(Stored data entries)
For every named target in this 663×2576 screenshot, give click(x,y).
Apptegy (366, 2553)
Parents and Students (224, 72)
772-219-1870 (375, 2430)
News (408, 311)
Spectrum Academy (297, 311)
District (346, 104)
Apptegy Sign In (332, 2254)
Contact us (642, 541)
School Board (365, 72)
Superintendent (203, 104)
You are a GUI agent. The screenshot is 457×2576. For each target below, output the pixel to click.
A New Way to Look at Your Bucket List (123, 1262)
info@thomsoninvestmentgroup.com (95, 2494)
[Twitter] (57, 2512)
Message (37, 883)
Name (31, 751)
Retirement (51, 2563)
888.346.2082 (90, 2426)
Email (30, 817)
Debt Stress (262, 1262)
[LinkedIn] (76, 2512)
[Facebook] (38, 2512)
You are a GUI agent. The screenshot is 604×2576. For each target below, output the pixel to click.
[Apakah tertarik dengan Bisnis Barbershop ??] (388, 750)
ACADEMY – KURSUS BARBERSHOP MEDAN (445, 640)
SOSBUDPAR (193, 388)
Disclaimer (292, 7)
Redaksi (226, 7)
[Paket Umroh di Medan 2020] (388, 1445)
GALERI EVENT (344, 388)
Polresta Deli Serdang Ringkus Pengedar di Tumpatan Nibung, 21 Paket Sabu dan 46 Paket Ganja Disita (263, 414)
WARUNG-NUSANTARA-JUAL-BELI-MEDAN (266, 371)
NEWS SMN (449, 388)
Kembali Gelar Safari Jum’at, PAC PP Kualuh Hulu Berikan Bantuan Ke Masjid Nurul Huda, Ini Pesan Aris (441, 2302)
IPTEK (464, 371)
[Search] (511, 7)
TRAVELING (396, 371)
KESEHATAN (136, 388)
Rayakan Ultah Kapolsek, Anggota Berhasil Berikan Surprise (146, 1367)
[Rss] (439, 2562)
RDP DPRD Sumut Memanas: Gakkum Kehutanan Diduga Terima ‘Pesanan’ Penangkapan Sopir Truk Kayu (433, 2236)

Exercise: In the records above, find every line with the word "each" and copy it.

Response:
You are a GUI agent. The screenshot is 457×2576. For each target below, output the pixel to click.
You are a GUI agent. The screenshot is 604×2576. For each target below, output the pixel to click.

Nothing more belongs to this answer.